Proposal to Raise Judicial Retirement Age Pending in Senate


By Daniel Menefee, Dan@MarylandReporter.com

ANNAPOLIS—A vote on a proposed constitutional amendment to raise the mandatory retirement age of judges from 70 to 72 has been put on hold until Friday, when floor amendments will be offered.

A gavel.“If we raise the mandatory retirement age by two years, we could reduce in some small part the pension demand,” said Joe Getty, R-Baltimore County, a member of the Judicial Proceedings Committee. The bill is sponsored by Sen. J.B. Jennings.

Many states have retirement ages of 72. Vermont’s retirement age is 90.

There are 18 states that have no mandatory retirement age and 33 other states have mandatory retirement ages that average around 72, Getty said.

There are nine states currently looking to reconsider the retirement age of their judiciaries. Virginia is looking to raise its retirement age to 73, Getty said.

Sen. James DeGrange opposed the bill and said the Judicial Compensation Commission should decide the issue of retirement age, not the legislature.

“The commission meets and they present to us a rationale for increases in benefits and salaries,” DeGrange said to Getty on the Senate floor Wednesday. “[Retirement age] is something the commission should look at instead of just arbitrarily bringing a bill before the General Assembly that nobody asked for.”

The commission recommends compensation increases every four years and the legislature must amend, reject, or adopt the increases within 50 days of the recommendation. Otherwise, the recommended increases are automatic.

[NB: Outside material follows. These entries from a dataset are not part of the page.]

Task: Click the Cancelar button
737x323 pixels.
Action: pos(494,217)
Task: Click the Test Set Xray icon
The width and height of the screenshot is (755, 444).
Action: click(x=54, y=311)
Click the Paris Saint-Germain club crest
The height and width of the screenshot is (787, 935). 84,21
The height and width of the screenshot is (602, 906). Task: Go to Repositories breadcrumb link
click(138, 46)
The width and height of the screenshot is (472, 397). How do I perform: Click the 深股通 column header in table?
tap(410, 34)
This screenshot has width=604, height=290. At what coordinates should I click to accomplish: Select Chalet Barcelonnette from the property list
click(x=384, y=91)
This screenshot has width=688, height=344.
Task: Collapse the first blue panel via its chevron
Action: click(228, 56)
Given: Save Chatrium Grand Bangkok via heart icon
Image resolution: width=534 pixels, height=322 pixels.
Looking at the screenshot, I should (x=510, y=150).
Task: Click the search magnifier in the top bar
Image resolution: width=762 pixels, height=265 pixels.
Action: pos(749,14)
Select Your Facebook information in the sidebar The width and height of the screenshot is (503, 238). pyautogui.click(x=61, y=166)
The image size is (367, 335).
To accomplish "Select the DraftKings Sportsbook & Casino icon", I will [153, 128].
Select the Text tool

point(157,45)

Judges received a raise on March 12 of up to $14,500 that will be phased in through 2017.

The raises angered many lawmakers because the state is struggling reconcile a $1 billion budget deficit, but the raises were half of what the commission originally recommended on Jan. 27.

Getty said that retirement age of judges is reviewed regularly in Maryland and many other state legislatures on a regular basis.

Currently in Maryland, judges can work part-time as retired judge after age 70. With pensions, they can earn the same salary as a full-time judge.

Maryland voted on a constitutional amendment in 1994 to increase the retirement age to 75 but the amendment was rejected by the voters at the ballot box by a vote of 571,995 to 534,681.

The bill under consideration in the Senate must pass by a simple majority on second reader and then by a three-fifths majority (29 votes) on the final vote before it can go to the House.

There are 47 state senators and 141 delegates in the Maryland General Assembly. The House would need an 85-vote majority to pass the bill, and the governor would not be required to sign it.